▸ Data for processing:
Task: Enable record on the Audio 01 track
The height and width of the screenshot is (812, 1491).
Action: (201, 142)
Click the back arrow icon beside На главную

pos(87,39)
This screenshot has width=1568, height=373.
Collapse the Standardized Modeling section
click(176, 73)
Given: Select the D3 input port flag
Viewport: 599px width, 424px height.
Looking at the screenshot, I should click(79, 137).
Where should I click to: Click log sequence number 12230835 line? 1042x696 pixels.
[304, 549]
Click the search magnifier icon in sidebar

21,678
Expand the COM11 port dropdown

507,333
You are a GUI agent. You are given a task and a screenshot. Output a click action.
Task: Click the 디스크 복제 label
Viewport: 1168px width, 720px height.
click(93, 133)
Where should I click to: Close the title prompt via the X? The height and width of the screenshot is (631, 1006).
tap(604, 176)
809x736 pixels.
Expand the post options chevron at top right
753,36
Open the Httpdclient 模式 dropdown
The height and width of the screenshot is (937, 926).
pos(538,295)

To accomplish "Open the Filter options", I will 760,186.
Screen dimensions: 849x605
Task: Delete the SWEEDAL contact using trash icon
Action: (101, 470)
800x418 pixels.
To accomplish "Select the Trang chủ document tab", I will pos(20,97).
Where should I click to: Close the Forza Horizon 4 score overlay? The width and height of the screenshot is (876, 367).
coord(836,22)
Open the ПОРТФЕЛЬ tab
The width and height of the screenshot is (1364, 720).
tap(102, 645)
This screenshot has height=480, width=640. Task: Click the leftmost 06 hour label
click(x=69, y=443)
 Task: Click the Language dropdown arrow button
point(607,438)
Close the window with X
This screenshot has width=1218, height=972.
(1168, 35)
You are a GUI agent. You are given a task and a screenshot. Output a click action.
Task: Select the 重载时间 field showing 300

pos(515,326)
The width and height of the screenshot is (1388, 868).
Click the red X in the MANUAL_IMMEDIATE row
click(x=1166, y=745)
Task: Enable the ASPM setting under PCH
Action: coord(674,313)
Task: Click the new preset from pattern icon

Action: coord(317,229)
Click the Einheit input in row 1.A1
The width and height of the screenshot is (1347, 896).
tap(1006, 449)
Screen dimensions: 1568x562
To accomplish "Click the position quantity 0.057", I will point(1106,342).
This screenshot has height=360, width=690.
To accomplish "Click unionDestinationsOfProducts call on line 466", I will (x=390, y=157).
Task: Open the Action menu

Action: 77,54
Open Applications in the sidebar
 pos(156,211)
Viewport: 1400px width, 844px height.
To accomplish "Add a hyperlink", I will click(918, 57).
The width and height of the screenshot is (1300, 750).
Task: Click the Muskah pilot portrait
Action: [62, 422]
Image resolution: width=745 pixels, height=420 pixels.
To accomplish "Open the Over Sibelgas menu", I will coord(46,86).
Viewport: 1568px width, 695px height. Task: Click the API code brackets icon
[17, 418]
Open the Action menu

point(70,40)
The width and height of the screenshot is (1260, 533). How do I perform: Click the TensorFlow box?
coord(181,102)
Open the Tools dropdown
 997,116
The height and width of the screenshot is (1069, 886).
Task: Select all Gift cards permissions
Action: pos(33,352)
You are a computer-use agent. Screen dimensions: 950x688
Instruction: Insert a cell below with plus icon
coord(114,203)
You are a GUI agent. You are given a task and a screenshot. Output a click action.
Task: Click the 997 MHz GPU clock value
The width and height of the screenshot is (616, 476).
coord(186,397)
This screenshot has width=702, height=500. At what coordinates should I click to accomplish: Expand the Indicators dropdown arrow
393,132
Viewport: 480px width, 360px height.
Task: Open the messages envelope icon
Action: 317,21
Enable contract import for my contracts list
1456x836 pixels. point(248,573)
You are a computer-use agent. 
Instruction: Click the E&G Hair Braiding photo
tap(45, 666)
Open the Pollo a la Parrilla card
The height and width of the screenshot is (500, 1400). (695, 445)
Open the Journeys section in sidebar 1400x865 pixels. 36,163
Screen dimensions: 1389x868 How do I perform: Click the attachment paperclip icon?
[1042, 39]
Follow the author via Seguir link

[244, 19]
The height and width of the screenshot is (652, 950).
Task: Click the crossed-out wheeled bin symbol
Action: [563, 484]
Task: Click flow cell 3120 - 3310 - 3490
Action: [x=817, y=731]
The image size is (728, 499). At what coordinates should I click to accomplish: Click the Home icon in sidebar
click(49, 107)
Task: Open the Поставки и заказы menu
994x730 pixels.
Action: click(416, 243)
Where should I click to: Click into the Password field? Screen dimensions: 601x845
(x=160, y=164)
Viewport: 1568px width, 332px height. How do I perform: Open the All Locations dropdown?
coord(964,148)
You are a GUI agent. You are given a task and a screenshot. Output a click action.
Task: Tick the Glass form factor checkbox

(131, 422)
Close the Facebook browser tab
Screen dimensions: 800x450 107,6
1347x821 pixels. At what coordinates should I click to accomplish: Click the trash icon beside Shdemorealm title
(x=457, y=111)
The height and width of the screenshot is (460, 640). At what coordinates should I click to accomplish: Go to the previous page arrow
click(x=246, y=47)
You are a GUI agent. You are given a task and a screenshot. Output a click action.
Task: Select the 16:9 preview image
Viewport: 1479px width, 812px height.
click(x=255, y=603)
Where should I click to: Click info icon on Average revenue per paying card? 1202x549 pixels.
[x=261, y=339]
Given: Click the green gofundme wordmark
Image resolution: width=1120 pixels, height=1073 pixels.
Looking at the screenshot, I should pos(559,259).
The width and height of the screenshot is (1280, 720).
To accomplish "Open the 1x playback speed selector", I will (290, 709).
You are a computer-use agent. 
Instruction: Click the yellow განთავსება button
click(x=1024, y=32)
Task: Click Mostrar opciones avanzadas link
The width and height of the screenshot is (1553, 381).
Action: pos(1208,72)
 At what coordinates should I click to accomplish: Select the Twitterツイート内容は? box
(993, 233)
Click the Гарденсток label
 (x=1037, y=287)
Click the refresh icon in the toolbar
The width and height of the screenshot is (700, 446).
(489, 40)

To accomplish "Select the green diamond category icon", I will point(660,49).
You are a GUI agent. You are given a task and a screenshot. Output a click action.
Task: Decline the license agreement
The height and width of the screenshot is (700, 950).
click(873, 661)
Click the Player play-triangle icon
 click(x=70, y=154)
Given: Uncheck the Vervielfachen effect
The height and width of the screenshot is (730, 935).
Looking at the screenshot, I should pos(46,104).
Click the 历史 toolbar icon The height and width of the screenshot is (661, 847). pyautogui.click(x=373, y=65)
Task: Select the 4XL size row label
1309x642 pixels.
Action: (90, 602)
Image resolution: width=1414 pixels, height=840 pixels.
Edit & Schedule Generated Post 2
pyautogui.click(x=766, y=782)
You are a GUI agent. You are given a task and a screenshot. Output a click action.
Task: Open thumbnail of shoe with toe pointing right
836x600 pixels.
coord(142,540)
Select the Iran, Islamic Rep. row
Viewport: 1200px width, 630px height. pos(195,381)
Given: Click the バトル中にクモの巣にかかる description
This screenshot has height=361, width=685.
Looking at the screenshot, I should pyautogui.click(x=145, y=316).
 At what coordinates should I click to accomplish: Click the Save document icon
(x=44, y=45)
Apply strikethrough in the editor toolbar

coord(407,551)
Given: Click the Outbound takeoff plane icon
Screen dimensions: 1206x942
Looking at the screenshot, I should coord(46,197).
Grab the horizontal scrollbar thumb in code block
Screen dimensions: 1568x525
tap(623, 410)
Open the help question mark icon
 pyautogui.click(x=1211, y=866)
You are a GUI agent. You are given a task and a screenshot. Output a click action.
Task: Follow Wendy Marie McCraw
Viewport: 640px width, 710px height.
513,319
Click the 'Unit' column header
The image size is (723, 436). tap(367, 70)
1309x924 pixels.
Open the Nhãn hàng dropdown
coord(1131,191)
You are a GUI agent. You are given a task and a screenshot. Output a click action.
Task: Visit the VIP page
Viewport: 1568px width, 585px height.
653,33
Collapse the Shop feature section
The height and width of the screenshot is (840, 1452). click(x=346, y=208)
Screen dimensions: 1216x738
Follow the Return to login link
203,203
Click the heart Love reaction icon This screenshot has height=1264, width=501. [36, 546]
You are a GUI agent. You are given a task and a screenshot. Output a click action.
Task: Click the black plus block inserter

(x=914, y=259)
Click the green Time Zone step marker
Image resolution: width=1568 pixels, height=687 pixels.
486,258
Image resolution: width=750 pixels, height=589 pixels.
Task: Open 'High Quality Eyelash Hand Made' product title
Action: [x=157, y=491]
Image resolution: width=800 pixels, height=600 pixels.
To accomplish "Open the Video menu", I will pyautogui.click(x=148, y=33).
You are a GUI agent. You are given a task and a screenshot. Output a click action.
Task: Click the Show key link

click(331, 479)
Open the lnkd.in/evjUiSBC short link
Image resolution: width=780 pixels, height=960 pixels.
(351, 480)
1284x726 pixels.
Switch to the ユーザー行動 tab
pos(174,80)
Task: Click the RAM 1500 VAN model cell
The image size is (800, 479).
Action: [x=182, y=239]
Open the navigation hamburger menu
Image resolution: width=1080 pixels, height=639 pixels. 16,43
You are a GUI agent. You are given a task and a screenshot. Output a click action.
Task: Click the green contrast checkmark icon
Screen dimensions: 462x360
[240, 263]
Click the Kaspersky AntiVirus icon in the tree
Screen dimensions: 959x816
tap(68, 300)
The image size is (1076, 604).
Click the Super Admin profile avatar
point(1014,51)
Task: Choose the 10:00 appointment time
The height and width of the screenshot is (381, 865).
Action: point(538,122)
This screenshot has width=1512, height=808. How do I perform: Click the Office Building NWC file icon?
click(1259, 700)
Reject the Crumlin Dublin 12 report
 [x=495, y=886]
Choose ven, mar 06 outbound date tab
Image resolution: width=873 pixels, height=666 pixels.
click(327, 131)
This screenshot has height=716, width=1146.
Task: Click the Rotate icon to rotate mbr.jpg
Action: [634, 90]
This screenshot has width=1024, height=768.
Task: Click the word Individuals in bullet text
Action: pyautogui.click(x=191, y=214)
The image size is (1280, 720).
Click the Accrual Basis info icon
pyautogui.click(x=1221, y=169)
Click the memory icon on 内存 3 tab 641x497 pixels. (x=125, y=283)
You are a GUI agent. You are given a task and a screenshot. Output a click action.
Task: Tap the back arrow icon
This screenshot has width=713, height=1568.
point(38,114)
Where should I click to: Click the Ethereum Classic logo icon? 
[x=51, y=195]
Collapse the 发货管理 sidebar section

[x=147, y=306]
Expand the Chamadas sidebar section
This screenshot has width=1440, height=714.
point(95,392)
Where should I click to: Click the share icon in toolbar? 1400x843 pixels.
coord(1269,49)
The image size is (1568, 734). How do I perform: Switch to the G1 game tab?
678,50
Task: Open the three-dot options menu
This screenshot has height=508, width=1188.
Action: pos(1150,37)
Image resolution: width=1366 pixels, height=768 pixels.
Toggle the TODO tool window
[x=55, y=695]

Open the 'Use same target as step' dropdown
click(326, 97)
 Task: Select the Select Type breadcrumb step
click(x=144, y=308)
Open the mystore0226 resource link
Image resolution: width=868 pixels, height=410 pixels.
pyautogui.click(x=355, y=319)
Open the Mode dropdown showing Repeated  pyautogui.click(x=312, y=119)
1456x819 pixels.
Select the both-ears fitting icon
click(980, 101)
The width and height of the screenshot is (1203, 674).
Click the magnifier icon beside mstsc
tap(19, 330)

▸ What you should do:
Return only the lines between the one holding "Image resolution: width=1414" and the one holding "Click the heart", inclusive, exactly as they appear above.

▸ Solution to this task:
Image resolution: width=1414 pixels, height=840 pixels.
Edit & Schedule Generated Post 2
pyautogui.click(x=766, y=782)
You are a GUI agent. You are given a task and a screenshot. Output a click action.
Task: Open thumbnail of shoe with toe pointing right
836x600 pixels.
coord(142,540)
Select the Iran, Islamic Rep. row
Viewport: 1200px width, 630px height. pos(195,381)
Given: Click the バトル中にクモの巣にかかる description
This screenshot has height=361, width=685.
Looking at the screenshot, I should pyautogui.click(x=145, y=316).
 At what coordinates should I click to accomplish: Click the Save document icon
(x=44, y=45)
Apply strikethrough in the editor toolbar

coord(407,551)
Given: Click the Outbound takeoff plane icon
Screen dimensions: 1206x942
Looking at the screenshot, I should coord(46,197).
Grab the horizontal scrollbar thumb in code block
Screen dimensions: 1568x525
tap(623, 410)
Open the help question mark icon
 pyautogui.click(x=1211, y=866)
You are a GUI agent. You are given a task and a screenshot. Output a click action.
Task: Follow Wendy Marie McCraw
Viewport: 640px width, 710px height.
513,319
Click the 'Unit' column header
The image size is (723, 436). tap(367, 70)
1309x924 pixels.
Open the Nhãn hàng dropdown
coord(1131,191)
You are a GUI agent. You are given a task and a screenshot. Output a click action.
Task: Visit the VIP page
Viewport: 1568px width, 585px height.
653,33
Collapse the Shop feature section
The height and width of the screenshot is (840, 1452). click(x=346, y=208)
Screen dimensions: 1216x738
Follow the Return to login link
203,203
Click the heart Love reaction icon This screenshot has height=1264, width=501. [36, 546]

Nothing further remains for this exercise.